Le salarié peut-il demander à ne pas être évalué par un outil automatisé ?
Réponse courte
Oui. L'article 22 du RGPD garantit au salarié le droit de ne pas faire l'objet d'une décision fondée exclusivement sur un traitement automatisé produisant des effets juridiques ou l'affectant de manière significative. Une évaluation purement algorithmique, dont les conclusions influencent une promotion, une prime ou un licenciement, entre dans ce champ.

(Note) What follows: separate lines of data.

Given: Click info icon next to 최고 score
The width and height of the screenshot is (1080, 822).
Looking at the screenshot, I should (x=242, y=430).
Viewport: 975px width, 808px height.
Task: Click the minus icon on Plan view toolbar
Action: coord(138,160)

Le salarié peut donc demander à bénéficier d'une intervention humaine, à exprimer son point de vue et à contester le résultat. L'employeur doit en outre l'informer de l'existence d'un tel traitement, de sa logique et de ses conséquences. L'absence d'alternative humaine ou d'information préalable constitue un manquement sanctionnable par la CNPD.
Définition
L'évaluation automatisée désigne tout dispositif utilisant un algorithme, un modèle statistique ou une intelligence artificielle pour mesurer, comparer ou noter la performance, les compétences ou le comportement d'un salarié. Elle peut prendre la forme d'un scoring de productivité, d'une analyse des interactions numériques, d'une évaluation linguistique ou d'un outil d'analyse prédictive. Dans le cadre RH, ces dispositifs posent des questions particulières d'équité, de transparence et de respect des droits fondamentaux.
Conditions d’exercice
L'article 22 du RGPD reconnaît au salarié un droit d'opposition à toute décision entièrement automatisée et lui garantit une intervention humaine, sans représailles possibles.
| Condition | Détail |
|---|---|
| Droit d'opposition | Art. 22 RGPD : refus de décision totalement automatisée |
| Intervention humaine | Obligatoire en cas de demande |
| Information préalable | Art. 13 RGPD : logique et conséquences |
| Contestation | Droit d'exprimer son point de vue |
| Alternatives | Évaluation humaine traditionnelle disponible |
| Non-représailles | Aucune conséquence pour le salarié qui exerce ce droit |
Modalités pratiques
Le salarié adresse une demande écrite au service RH, qui doit organiser une évaluation humaine alternative et répondre dans un délai d'un mois (art. 12 RGPD).
| Étape | Détail |
|---|---|
| Information | Notice remise au salarié sur l'existence de l'outil |
| Demande écrite | Le salarié adresse une demande au RH |
| Traitement | Mise en place d'une évaluation humaine alternative |
| Réponse | Dans un délai d'un mois (art. 12 RGPD) |
| Documentation | Traçabilité des demandes et des réponses |
| Recours | Réclamation CNPD en cas de refus |
Pratiques et recommandations
Prévoir systématiquement une procédure de demande de réexamen humain, documentée et accessible, pour tout dispositif d'évaluation automatisée déployé dans l'entreprise.
Informer clairement les salariés de l'existence de l'outil, de la logique qui sous-tend son fonctionnement et de leurs droits, par une notice écrite remise lors du déploiement ou de l'arrivée dans l'entreprise.
Former les managers et les RH à gérer les demandes d'opposition sans mettre le salarié en difficulté, en traitant ces demandes comme une expression légitime d'un droit fondamental.
Conserver la trace des demandes et des décisions prises à la suite de celles-ci, pour pouvoir démontrer la conformité en cas de contrôle de la CNPD.
Proposer en priorité des outils d'aide à la décision plutôt que des outils de décision autonome, afin d'éviter le champ d'application strict de l'article 22 du RGPD.
Cadre juridique
Les règles applicables reposent essentiellement sur le RGPD.
| Référence | Objet |
|---|---|
| Art. 22 RGPD | Décision individuelle automatisée et droit d'opposition |
| Art. 13 et 14 RGPD | Information sur les traitements |
| Art. 12 RGPD | Modalités d'exercice des droits |
| Art. 5 RGPD | Licéité, loyauté, transparence |
| Règlement (UE) 2024/1689 | Règlement européen sur l'IA |
| Art. L.261-1 Code du travail | Surveillance des salariés et information préalable |
| Loi du 1er août 2018 | Régime national et CNPD |
Note
L'article 22 admet quelques exceptions, notamment lorsque la décision est nécessaire à l'exécution d'un contrat ou est autorisée par le droit national avec des garanties suffisantes. Dans tous les cas, le droit à l'intervention humaine et à l'expression du point de vue doit être préservé.